[Source records]
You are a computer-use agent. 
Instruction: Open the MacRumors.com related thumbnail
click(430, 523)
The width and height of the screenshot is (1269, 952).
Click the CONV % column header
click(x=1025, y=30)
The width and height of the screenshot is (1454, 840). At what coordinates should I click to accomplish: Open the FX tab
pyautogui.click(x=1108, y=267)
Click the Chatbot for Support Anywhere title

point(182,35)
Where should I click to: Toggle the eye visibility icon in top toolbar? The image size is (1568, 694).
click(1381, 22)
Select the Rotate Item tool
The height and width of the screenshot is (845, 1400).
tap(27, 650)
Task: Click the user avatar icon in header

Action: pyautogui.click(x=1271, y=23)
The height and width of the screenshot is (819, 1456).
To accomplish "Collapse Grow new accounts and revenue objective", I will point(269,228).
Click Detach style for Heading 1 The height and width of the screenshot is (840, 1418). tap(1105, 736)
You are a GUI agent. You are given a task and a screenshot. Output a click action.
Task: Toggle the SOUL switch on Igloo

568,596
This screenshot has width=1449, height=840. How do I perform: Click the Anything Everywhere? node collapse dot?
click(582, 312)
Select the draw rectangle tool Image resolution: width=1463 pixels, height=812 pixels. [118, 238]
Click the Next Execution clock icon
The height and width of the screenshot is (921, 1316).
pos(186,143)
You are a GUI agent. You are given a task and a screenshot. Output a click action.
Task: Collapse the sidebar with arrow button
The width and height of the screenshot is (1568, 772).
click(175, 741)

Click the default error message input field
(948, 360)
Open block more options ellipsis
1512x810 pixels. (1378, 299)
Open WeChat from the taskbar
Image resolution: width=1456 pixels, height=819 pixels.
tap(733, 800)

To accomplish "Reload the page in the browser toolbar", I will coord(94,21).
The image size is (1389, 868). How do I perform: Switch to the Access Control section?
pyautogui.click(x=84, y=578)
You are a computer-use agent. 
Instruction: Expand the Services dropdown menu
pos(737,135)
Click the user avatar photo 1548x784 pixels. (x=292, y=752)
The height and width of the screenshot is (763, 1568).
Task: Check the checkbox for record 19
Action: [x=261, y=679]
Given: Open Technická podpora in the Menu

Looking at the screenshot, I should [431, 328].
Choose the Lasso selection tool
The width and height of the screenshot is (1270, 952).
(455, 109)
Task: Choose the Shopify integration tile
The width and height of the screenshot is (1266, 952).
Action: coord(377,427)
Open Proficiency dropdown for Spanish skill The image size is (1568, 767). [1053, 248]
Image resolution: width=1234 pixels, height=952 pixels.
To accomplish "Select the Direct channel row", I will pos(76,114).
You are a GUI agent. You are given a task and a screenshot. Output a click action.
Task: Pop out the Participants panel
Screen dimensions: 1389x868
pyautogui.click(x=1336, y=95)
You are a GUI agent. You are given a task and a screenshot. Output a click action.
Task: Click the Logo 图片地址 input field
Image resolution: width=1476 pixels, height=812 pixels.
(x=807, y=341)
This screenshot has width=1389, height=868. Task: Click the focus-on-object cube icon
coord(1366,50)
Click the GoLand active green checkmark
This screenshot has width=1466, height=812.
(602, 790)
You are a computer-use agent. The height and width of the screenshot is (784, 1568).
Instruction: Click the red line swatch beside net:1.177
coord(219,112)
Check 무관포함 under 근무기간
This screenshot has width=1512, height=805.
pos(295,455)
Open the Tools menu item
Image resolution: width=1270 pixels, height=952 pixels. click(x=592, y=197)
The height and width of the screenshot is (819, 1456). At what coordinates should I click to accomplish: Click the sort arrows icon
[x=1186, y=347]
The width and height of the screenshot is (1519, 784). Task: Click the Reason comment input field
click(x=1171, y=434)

DIRECTIONS:
Gather up the lines containing the word "Choose" from these records and copy them.

ANSWER SPACE:
Choose the Lasso selection tool
Task: Choose the Shopify integration tile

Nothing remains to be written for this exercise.